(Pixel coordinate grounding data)
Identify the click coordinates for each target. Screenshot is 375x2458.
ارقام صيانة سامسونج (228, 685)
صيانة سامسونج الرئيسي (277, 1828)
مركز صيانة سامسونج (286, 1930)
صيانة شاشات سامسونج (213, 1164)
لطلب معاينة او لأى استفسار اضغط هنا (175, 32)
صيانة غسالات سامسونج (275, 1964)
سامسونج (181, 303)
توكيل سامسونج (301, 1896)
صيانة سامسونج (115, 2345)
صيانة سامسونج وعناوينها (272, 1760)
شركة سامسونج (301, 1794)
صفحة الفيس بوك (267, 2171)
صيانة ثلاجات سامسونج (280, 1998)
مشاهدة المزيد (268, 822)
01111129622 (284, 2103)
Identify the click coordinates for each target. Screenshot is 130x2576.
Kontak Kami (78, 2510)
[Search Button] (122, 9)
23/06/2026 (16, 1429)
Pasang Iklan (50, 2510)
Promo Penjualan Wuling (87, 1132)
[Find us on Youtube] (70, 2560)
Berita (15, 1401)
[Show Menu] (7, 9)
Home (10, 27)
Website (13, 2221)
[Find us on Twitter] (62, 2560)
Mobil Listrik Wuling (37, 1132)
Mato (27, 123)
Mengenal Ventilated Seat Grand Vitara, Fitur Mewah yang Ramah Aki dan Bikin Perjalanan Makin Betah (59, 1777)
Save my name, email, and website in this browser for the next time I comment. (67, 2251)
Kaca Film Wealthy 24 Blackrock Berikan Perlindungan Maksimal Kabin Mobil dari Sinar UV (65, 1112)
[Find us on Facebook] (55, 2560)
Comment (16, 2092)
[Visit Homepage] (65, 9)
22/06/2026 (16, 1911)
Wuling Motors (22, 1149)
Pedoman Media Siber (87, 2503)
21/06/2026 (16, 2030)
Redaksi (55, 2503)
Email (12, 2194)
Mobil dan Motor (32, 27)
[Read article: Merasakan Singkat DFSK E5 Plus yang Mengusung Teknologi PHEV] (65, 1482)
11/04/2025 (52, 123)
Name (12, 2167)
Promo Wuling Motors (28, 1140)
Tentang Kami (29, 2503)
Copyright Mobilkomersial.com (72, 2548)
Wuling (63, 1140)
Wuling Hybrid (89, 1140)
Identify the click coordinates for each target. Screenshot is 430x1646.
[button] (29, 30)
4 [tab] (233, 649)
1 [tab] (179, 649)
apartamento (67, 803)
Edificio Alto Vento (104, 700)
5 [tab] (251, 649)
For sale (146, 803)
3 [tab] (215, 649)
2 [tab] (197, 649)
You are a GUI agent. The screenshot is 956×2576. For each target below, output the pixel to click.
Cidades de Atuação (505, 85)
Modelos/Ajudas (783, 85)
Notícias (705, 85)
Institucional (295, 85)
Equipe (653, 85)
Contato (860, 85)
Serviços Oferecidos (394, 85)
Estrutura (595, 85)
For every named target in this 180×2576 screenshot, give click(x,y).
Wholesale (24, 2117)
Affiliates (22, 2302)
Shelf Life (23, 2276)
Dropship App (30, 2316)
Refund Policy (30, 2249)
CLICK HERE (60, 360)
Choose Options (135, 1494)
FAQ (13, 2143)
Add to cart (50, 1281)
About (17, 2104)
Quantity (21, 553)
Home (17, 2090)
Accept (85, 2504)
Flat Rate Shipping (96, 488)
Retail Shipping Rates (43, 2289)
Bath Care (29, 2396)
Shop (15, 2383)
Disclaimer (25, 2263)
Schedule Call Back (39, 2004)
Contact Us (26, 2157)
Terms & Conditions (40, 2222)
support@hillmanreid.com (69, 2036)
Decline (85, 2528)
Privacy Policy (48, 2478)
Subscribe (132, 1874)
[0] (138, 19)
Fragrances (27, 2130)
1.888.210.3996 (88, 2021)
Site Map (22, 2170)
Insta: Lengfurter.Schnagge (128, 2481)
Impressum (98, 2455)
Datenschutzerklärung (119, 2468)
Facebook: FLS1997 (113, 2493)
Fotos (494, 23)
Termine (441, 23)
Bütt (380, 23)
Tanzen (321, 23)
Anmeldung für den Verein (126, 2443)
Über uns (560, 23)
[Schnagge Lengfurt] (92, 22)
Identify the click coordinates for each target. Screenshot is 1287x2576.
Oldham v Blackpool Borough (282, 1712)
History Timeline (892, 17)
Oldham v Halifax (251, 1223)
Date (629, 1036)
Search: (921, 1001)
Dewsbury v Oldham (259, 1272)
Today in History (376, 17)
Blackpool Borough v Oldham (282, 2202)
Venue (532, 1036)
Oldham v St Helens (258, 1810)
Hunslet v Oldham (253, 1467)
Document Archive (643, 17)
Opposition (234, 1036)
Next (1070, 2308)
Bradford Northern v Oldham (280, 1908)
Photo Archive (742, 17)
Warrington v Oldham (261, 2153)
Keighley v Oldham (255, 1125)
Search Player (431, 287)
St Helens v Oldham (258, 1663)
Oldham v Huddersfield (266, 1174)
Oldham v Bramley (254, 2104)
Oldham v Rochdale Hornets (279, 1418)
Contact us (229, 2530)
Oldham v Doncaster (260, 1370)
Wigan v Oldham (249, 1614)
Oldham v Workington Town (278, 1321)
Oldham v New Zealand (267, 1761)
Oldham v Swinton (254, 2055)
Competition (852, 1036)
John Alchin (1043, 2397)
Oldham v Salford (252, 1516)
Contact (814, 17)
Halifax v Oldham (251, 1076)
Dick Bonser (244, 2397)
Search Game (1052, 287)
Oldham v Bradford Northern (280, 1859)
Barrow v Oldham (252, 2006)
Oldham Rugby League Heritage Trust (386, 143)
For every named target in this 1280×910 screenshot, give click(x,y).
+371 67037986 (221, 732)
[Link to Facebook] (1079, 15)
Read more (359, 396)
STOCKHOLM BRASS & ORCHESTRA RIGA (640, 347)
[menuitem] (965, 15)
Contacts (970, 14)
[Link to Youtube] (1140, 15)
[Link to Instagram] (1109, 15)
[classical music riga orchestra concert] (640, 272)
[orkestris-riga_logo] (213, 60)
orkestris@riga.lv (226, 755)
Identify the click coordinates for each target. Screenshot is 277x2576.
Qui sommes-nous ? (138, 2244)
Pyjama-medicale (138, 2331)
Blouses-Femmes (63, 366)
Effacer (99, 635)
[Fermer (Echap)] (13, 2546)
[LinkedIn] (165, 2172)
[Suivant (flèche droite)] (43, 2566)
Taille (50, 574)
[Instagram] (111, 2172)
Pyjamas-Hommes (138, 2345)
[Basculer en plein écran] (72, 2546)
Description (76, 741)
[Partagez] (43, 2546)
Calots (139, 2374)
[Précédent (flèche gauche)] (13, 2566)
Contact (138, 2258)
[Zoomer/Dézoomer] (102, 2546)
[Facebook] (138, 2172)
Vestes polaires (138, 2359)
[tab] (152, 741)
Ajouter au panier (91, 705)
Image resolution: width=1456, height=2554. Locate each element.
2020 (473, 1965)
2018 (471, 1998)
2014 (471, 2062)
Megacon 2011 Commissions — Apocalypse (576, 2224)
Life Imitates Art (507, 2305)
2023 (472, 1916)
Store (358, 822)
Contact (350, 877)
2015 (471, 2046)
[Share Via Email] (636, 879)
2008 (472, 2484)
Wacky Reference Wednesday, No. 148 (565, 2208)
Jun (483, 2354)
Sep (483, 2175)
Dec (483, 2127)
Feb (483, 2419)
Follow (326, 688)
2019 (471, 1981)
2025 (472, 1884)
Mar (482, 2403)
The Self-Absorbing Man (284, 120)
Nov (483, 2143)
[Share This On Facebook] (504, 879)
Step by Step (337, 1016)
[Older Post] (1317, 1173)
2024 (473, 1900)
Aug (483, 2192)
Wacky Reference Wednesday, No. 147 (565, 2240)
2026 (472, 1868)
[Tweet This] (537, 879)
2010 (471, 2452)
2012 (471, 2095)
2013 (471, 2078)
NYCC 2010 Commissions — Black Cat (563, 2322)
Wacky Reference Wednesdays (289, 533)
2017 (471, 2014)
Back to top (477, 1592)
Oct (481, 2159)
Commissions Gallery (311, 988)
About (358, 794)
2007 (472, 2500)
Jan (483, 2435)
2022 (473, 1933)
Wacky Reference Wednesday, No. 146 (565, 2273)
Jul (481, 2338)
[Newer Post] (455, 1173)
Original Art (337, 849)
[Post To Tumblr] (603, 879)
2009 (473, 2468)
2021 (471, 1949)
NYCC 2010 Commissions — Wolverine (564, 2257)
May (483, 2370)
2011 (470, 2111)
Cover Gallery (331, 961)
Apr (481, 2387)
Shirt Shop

- [What is expected] Above are the entries. Output exactly the lines beginning with the line that has "Search Player (431, 287)" and ending with the line that has "[Zoomer/Dézoomer] (102, 2546)".

- [Solution below]
Search Player (431, 287)
St Helens v Oldham (258, 1663)
Oldham v Huddersfield (266, 1174)
Oldham v Bramley (254, 2104)
Oldham v Rochdale Hornets (279, 1418)
Contact us (229, 2530)
Oldham v Doncaster (260, 1370)
Wigan v Oldham (249, 1614)
Oldham v Workington Town (278, 1321)
Oldham v New Zealand (267, 1761)
Oldham v Swinton (254, 2055)
Competition (852, 1036)
John Alchin (1043, 2397)
Oldham v Salford (252, 1516)
Contact (814, 17)
Halifax v Oldham (251, 1076)
Dick Bonser (244, 2397)
Search Game (1052, 287)
Oldham v Bradford Northern (280, 1859)
Barrow v Oldham (252, 2006)
Oldham Rugby League Heritage Trust (386, 143)
For every named target in this 1280×910 screenshot, give click(x,y).
+371 67037986 (221, 732)
[Link to Facebook] (1079, 15)
Read more (359, 396)
STOCKHOLM BRASS & ORCHESTRA RIGA (640, 347)
[menuitem] (965, 15)
Contacts (970, 14)
[Link to Youtube] (1140, 15)
[Link to Instagram] (1109, 15)
[classical music riga orchestra concert] (640, 272)
[orkestris-riga_logo] (213, 60)
orkestris@riga.lv (226, 755)
Identify the click coordinates for each target. Screenshot is 277x2576.
Qui sommes-nous ? (138, 2244)
Pyjama-medicale (138, 2331)
Blouses-Femmes (63, 366)
Effacer (99, 635)
[Fermer (Echap)] (13, 2546)
[LinkedIn] (165, 2172)
[Suivant (flèche droite)] (43, 2566)
Taille (50, 574)
[Instagram] (111, 2172)
Pyjamas-Hommes (138, 2345)
[Basculer en plein écran] (72, 2546)
Description (76, 741)
[Partagez] (43, 2546)
Calots (139, 2374)
[Précédent (flèche gauche)] (13, 2566)
Contact (138, 2258)
[Zoomer/Dézoomer] (102, 2546)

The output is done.